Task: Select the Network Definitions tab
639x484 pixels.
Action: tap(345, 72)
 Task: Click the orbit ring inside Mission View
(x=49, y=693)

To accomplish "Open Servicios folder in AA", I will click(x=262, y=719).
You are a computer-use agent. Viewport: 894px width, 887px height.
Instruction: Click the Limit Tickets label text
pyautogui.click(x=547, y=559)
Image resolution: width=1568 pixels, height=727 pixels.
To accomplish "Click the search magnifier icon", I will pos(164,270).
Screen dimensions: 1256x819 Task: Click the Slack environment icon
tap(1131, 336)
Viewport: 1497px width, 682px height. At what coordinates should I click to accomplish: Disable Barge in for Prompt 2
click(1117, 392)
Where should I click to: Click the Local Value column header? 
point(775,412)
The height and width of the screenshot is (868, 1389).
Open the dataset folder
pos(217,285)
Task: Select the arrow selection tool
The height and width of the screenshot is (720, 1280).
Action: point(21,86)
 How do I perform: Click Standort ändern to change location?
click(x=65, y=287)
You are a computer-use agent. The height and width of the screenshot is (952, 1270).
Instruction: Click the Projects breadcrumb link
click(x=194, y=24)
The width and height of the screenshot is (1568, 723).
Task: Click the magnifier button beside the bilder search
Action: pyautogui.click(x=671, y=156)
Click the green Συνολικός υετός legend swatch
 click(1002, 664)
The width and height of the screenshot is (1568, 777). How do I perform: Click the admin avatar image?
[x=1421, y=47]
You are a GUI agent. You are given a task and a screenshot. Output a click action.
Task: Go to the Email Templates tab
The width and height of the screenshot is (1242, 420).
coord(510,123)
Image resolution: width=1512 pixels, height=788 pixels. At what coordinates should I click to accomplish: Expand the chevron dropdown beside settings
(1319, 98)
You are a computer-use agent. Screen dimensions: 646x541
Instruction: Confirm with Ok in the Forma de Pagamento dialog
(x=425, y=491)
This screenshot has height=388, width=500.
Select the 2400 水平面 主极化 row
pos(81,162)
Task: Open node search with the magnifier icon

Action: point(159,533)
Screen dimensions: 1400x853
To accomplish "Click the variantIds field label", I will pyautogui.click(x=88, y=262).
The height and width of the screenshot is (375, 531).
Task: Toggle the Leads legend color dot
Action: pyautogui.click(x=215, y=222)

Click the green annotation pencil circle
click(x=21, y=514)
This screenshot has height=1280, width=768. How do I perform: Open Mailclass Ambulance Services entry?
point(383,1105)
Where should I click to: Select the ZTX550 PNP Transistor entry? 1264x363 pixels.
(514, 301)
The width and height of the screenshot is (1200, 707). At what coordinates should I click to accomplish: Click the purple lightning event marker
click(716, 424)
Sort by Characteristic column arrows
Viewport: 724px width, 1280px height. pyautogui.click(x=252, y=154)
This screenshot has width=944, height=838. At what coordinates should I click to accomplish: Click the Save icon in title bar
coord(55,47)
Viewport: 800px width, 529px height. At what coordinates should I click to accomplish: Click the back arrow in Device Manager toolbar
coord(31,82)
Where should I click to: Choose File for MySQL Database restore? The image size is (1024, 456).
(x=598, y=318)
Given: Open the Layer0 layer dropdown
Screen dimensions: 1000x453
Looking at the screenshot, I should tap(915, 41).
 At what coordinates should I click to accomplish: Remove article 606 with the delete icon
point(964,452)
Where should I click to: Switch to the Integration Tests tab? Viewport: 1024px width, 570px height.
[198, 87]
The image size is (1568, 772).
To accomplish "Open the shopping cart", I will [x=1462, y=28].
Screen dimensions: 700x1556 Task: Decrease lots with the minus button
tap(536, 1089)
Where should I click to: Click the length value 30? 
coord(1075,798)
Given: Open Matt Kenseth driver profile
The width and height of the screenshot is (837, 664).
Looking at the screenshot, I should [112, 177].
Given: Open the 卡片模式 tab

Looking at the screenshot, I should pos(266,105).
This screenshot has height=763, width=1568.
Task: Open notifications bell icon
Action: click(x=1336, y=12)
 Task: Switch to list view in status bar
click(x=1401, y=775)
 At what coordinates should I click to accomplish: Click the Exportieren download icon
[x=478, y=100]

= = = = = = =

WHAT YOU WILL DO:
Copy down the material above exactly as it is.

TASK SOLUTION:
Task: Select the Network Definitions tab
639x484 pixels.
Action: tap(345, 72)
 Task: Click the orbit ring inside Mission View
(x=49, y=693)

To accomplish "Open Servicios folder in AA", I will click(x=262, y=719).
You are a computer-use agent. Viewport: 894px width, 887px height.
Instruction: Click the Limit Tickets label text
pyautogui.click(x=547, y=559)
Image resolution: width=1568 pixels, height=727 pixels.
To accomplish "Click the search magnifier icon", I will pos(164,270).
Screen dimensions: 1256x819 Task: Click the Slack environment icon
tap(1131, 336)
Viewport: 1497px width, 682px height. At what coordinates should I click to accomplish: Disable Barge in for Prompt 2
click(1117, 392)
Where should I click to: Click the Local Value column header? 
point(775,412)
The height and width of the screenshot is (868, 1389).
Open the dataset folder
pos(217,285)
Task: Select the arrow selection tool
The height and width of the screenshot is (720, 1280).
Action: point(21,86)
 How do I perform: Click Standort ändern to change location?
click(x=65, y=287)
You are a computer-use agent. The height and width of the screenshot is (952, 1270).
Instruction: Click the Projects breadcrumb link
click(x=194, y=24)
The width and height of the screenshot is (1568, 723).
Task: Click the magnifier button beside the bilder search
Action: pyautogui.click(x=671, y=156)
Click the green Συνολικός υετός legend swatch
 click(1002, 664)
The width and height of the screenshot is (1568, 777). How do I perform: Click the admin avatar image?
[x=1421, y=47]
You are a GUI agent. You are given a task and a screenshot. Output a click action.
Task: Go to the Email Templates tab
The width and height of the screenshot is (1242, 420).
coord(510,123)
Image resolution: width=1512 pixels, height=788 pixels. At what coordinates should I click to accomplish: Expand the chevron dropdown beside settings
(1319, 98)
You are a computer-use agent. Screen dimensions: 646x541
Instruction: Confirm with Ok in the Forma de Pagamento dialog
(x=425, y=491)
This screenshot has height=388, width=500.
Select the 2400 水平面 主极化 row
pos(81,162)
Task: Open node search with the magnifier icon

Action: point(159,533)
Screen dimensions: 1400x853
To accomplish "Click the variantIds field label", I will pyautogui.click(x=88, y=262).
The height and width of the screenshot is (375, 531).
Task: Toggle the Leads legend color dot
Action: pyautogui.click(x=215, y=222)

Click the green annotation pencil circle
click(x=21, y=514)
This screenshot has height=1280, width=768. How do I perform: Open Mailclass Ambulance Services entry?
point(383,1105)
Where should I click to: Select the ZTX550 PNP Transistor entry? 1264x363 pixels.
(514, 301)
The width and height of the screenshot is (1200, 707). At what coordinates should I click to accomplish: Click the purple lightning event marker
click(716, 424)
Sort by Characteristic column arrows
Viewport: 724px width, 1280px height. pyautogui.click(x=252, y=154)
This screenshot has width=944, height=838. At what coordinates should I click to accomplish: Click the Save icon in title bar
coord(55,47)
Viewport: 800px width, 529px height. At what coordinates should I click to accomplish: Click the back arrow in Device Manager toolbar
coord(31,82)
Where should I click to: Choose File for MySQL Database restore? The image size is (1024, 456).
(x=598, y=318)
Given: Open the Layer0 layer dropdown
Screen dimensions: 1000x453
Looking at the screenshot, I should tap(915, 41).
 At what coordinates should I click to accomplish: Remove article 606 with the delete icon
point(964,452)
Where should I click to: Switch to the Integration Tests tab? Viewport: 1024px width, 570px height.
[198, 87]
The image size is (1568, 772).
To accomplish "Open the shopping cart", I will [x=1462, y=28].
Screen dimensions: 700x1556 Task: Decrease lots with the minus button
tap(536, 1089)
Where should I click to: Click the length value 30? 
coord(1075,798)
Given: Open Matt Kenseth driver profile
The width and height of the screenshot is (837, 664).
Looking at the screenshot, I should [112, 177].
Given: Open the 卡片模式 tab

Looking at the screenshot, I should pos(266,105).
This screenshot has height=763, width=1568.
Task: Open notifications bell icon
Action: click(x=1336, y=12)
 Task: Switch to list view in status bar
click(x=1401, y=775)
 At what coordinates should I click to accomplish: Click the Exportieren download icon
[x=478, y=100]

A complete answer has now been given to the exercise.